### EXERCISE REQUIREMENTS
Copy the items word for word, beginning with the very first line and stopping after the line that contains "Over TV Oranje (240, 35)".

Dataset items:
* BEGIN *

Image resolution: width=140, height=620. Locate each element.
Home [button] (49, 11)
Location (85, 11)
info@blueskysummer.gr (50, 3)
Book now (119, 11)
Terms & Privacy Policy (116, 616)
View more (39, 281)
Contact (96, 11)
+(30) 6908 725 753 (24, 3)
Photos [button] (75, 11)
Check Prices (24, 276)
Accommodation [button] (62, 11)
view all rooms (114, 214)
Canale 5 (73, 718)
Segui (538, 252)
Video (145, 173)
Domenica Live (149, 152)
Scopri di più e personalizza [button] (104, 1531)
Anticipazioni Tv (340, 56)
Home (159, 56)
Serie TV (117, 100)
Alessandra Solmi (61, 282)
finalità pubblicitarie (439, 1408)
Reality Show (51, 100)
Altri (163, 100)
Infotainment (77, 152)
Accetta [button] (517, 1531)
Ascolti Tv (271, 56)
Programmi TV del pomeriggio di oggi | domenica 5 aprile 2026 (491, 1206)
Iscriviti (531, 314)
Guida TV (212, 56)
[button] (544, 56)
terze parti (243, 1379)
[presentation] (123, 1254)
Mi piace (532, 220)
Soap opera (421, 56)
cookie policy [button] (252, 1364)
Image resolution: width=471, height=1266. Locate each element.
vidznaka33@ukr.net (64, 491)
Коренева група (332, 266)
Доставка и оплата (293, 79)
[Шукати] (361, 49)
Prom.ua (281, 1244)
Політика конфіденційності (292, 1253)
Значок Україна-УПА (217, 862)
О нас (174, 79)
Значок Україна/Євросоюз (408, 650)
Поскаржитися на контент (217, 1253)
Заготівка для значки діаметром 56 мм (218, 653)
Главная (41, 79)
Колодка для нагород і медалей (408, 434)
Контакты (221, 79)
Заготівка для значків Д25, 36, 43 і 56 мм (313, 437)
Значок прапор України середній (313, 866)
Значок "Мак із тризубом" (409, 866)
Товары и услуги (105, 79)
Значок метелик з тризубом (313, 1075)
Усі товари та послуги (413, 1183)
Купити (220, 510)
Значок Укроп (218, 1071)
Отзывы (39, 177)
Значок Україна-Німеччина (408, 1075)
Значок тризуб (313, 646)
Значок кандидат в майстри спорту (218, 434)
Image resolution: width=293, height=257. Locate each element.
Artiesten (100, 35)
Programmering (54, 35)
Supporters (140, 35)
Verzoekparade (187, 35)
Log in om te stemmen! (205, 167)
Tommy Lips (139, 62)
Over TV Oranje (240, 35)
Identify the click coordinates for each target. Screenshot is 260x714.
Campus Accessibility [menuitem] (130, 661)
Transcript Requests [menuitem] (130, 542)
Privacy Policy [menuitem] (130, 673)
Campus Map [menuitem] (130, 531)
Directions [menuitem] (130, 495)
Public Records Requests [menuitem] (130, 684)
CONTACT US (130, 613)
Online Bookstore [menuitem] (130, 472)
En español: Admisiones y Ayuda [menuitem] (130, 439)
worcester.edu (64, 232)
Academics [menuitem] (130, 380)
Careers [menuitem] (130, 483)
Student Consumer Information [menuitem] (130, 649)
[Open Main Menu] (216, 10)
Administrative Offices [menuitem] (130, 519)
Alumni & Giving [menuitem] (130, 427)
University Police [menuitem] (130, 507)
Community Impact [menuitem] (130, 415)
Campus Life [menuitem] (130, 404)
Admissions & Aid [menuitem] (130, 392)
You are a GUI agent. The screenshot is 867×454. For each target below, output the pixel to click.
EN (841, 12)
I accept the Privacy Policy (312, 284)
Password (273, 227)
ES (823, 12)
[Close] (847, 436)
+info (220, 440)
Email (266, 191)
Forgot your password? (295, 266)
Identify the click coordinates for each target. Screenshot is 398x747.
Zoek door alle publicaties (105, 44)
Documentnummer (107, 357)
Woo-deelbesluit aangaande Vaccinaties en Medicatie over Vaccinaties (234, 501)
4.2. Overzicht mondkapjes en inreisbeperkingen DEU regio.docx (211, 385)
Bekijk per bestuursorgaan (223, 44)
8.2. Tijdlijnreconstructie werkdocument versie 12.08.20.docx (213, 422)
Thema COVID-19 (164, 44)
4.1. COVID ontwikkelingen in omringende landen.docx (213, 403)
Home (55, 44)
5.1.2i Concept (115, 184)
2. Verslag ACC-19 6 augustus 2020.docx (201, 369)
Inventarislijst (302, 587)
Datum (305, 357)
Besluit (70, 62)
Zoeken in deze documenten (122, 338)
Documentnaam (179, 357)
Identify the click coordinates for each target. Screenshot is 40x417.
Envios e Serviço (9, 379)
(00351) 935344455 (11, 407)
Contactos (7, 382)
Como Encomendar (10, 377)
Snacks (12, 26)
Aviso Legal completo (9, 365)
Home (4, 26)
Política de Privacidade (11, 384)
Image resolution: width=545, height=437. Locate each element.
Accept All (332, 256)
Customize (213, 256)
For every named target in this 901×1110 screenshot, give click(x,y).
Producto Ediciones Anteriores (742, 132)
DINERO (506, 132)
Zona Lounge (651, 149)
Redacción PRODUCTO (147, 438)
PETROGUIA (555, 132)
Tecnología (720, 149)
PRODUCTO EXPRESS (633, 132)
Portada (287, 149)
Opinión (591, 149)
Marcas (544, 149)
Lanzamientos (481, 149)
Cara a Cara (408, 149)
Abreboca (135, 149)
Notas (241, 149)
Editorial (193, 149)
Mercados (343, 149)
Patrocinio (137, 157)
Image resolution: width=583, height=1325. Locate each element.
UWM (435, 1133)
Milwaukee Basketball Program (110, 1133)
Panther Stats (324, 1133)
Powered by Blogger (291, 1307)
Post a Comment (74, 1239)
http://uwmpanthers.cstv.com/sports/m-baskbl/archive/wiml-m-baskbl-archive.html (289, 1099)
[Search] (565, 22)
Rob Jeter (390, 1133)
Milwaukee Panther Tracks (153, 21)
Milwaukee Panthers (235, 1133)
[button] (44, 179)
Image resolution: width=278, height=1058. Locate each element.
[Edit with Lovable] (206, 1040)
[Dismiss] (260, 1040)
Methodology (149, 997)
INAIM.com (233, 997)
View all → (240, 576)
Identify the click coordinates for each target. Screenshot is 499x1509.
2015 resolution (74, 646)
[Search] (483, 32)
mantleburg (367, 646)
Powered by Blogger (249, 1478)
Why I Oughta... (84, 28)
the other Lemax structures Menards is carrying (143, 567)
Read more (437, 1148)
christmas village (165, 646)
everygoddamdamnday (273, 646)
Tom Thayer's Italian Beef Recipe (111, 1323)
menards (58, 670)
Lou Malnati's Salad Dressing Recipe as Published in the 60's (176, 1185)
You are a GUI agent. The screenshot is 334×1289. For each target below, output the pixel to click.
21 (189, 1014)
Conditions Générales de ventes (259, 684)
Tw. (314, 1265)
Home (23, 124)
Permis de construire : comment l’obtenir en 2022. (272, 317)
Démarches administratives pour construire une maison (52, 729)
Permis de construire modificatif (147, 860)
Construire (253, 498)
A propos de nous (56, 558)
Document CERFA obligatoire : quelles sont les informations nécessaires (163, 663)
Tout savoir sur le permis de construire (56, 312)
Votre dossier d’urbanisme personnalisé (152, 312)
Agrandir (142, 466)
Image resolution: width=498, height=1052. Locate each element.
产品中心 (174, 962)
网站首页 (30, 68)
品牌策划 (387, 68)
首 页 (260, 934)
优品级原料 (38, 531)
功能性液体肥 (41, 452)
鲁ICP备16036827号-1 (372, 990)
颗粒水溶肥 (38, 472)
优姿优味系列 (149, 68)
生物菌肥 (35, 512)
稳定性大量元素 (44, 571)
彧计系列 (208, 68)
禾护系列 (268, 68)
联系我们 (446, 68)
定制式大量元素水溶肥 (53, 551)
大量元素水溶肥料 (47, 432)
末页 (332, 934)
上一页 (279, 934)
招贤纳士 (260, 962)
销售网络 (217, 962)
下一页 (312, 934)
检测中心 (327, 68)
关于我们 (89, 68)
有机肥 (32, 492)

* END *

### ANSWER TO THIS PROBLEM
Image resolution: width=140, height=620. Locate each element.
Home [button] (49, 11)
Location (85, 11)
info@blueskysummer.gr (50, 3)
Book now (119, 11)
Terms & Privacy Policy (116, 616)
View more (39, 281)
Contact (96, 11)
+(30) 6908 725 753 (24, 3)
Photos [button] (75, 11)
Check Prices (24, 276)
Accommodation [button] (62, 11)
view all rooms (114, 214)
Canale 5 (73, 718)
Segui (538, 252)
Video (145, 173)
Domenica Live (149, 152)
Scopri di più e personalizza [button] (104, 1531)
Anticipazioni Tv (340, 56)
Home (159, 56)
Serie TV (117, 100)
Alessandra Solmi (61, 282)
finalità pubblicitarie (439, 1408)
Reality Show (51, 100)
Altri (163, 100)
Infotainment (77, 152)
Accetta [button] (517, 1531)
Ascolti Tv (271, 56)
Programmi TV del pomeriggio di oggi | domenica 5 aprile 2026 (491, 1206)
Iscriviti (531, 314)
Guida TV (212, 56)
[button] (544, 56)
terze parti (243, 1379)
[presentation] (123, 1254)
Mi piace (532, 220)
Soap opera (421, 56)
cookie policy [button] (252, 1364)
Image resolution: width=471, height=1266. Locate each element.
vidznaka33@ukr.net (64, 491)
Коренева група (332, 266)
Доставка и оплата (293, 79)
[Шукати] (361, 49)
Prom.ua (281, 1244)
Політика конфіденційності (292, 1253)
Значок Україна-УПА (217, 862)
О нас (174, 79)
Значок Україна/Євросоюз (408, 650)
Поскаржитися на контент (217, 1253)
Заготівка для значки діаметром 56 мм (218, 653)
Главная (41, 79)
Колодка для нагород і медалей (408, 434)
Контакты (221, 79)
Заготівка для значків Д25, 36, 43 і 56 мм (313, 437)
Значок прапор України середній (313, 866)
Значок "Мак із тризубом" (409, 866)
Товары и услуги (105, 79)
Значок метелик з тризубом (313, 1075)
Усі товари та послуги (413, 1183)
Купити (220, 510)
Значок Укроп (218, 1071)
Отзывы (39, 177)
Значок Україна-Німеччина (408, 1075)
Значок тризуб (313, 646)
Значок кандидат в майстри спорту (218, 434)
Image resolution: width=293, height=257. Locate each element.
Artiesten (100, 35)
Programmering (54, 35)
Supporters (140, 35)
Verzoekparade (187, 35)
Log in om te stemmen! (205, 167)
Tommy Lips (139, 62)
Over TV Oranje (240, 35)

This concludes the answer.